Energy-Based Models are not the only systems which possess this property. In fact, quantum systems are also self-adjoint! They are part of a large class of self-adjoint systems which, classically, are known as Hamiltonian systems. These are energy-conserving systems: that is, they do not dissipate energy over time.

The fact that perhaps the three most important classes of systems in physics: energy-minimizing (dissipative) systems, energy-conserving (Hamiltonian) systems, and quantum mechanical systems are all self-adjoint is an indication that this type of structure is important.

Equilibrium Propagation

Equilibrium Propagation is based on the observation that a backward graph is not required for self-adjoint systems. It is possible to use the original network to perform gradient propagation, since it is its own adjoint. Thus self-adjoint systems, such as Energy-Based Models, are the exact class of systems which resolve the core tension between neuroscience and backpropagation.

Unfortunately, while EqProp and related algorithms work in a wide variety of physical systems, they are not completely general. That is, they do not work for all physical systems: systems which are not self-adjoint. Most importantly, biological neurons, as well as existing neural network models, are not self-adjoint!

Biological Neuron Models

While this seems like a critical flaw, it can be shown that certain biological neuron models, such as the Fitzhugh-Nagumo model, which we analyze in detail in our paper, are essentially self-adjoint, in a mathematically precise sense. They possess what is known as “skew-gradient”, or activator-inhibitor structure: although they are not globally self-adjoint, they are built from self-adjoint pieces. The key result of our paper is that this skew-gradient structure is still compatible with Equilibrium Propagation.

This allows us to generalize Equilibrium Propagation beyond self-adjoint systems, to systems which have complex, nonlinear dissipation, active or gain-providing elements, as well as energy-storing elements. These are all properties which characterize real neurons and systems with these components describe a wide array of non-self-adjoint systems with complex behavior, such as generation of action potentials, spiral waves, Turing patterns, critical phase transitions, and other phenomena associated with classical complex systems.

Why This Matters for HW

Modern AI training depends on highly synchronized digital hardware optimized for backpropagation and dense matrix multiplication. Biological neural systems operate very differently: computation, memory, and learning are co-localized and emerge through local physical interactions.

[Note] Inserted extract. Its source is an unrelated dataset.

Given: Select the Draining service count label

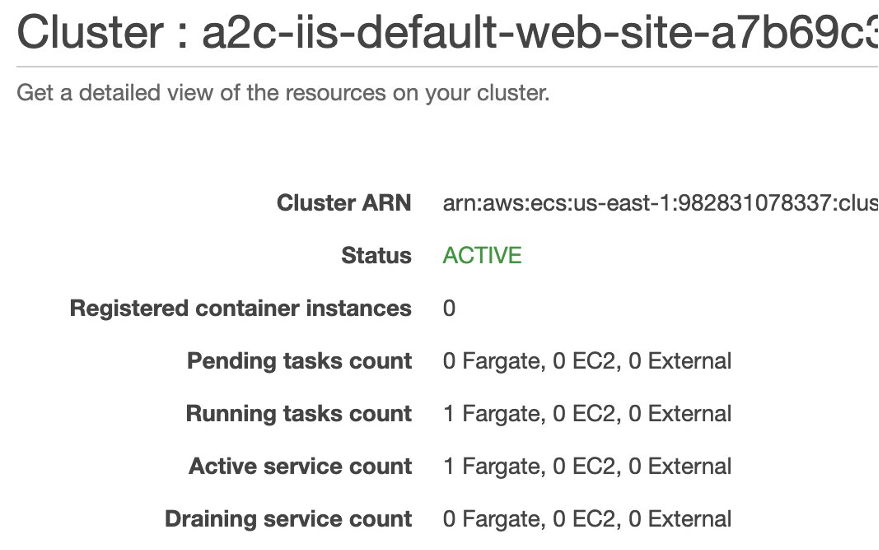Looking at the screenshot, I should [288, 519].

Learning algorithms such as Equilibrium Propagation raise the possibility of AI systems that learn directly through physical dynamics rather than explicit backward passes. This could ultimately enable new forms of low-power analog, neuromorphic, or hybrid computational hardware beyond today’s GPU-centric architectures.

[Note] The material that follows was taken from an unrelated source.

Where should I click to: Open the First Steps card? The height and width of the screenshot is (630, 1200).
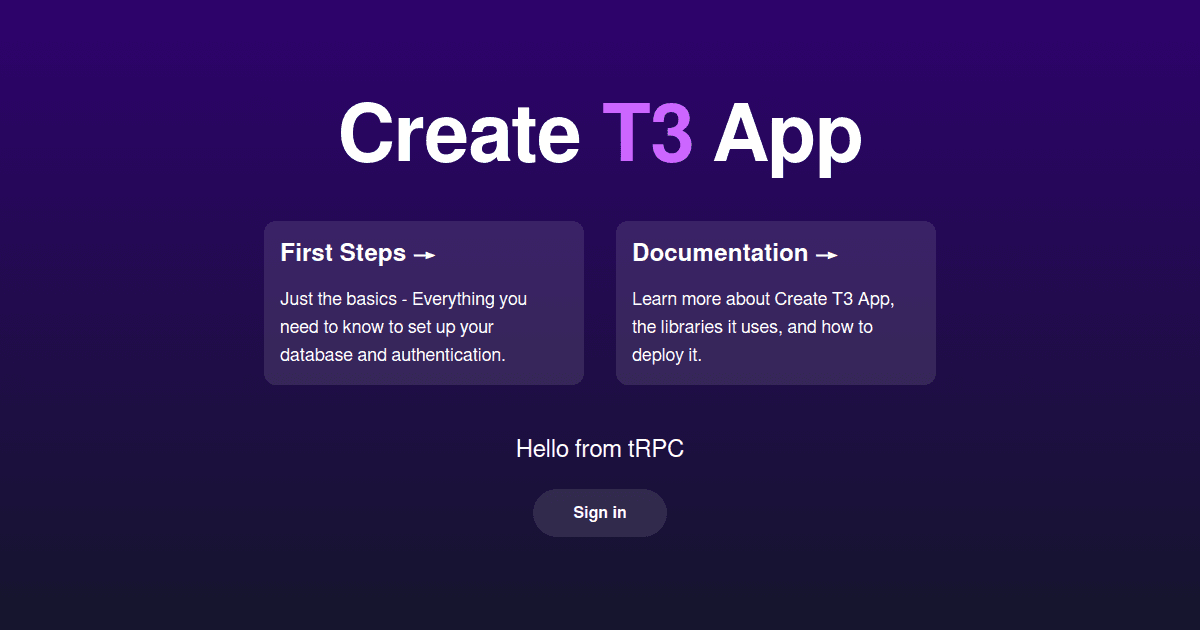(423, 303)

Figure 1: Description of the Fitzhugh-Nagumo model described in this work. A) Time dynamics (time increasing downwards) of a set of Fitzhugh-Nagumo neurons coupled along a 1-dimensional chain, showing convergence of the network to a “Turing Pattern” solution. B) Circuit-equivalent description of the network in A, showing nonlinear tunnel diode, membrane capacitance, and resistive coupling. Recovery variable (inhibitor) not shown. C) A deep neural network model of Fitzhugh-Nagumo neurons arranged in a multi-layer perceptron architecture, which was used for training.

Training FitzHugh-Nagumo Networks with EqProp

To validate this framework, we construct a deep network of FitzHugh-Nagumo neurons and successfully train it on MNIST using Equilibrium Propagation, achieving performance comparable to a standard Energy-Based Model.

While modest in scale, this result demonstrates that biologically realistic neuron models can be trained with local learning rules derived from physical dynamics rather than explicit backpropagation.

More broadly, this suggests a path toward neural architectures and hardware substrates that learn through local physical interactions, potentially enabling forms of AI fundamentally different from today’s GPU-centric deep learning systems.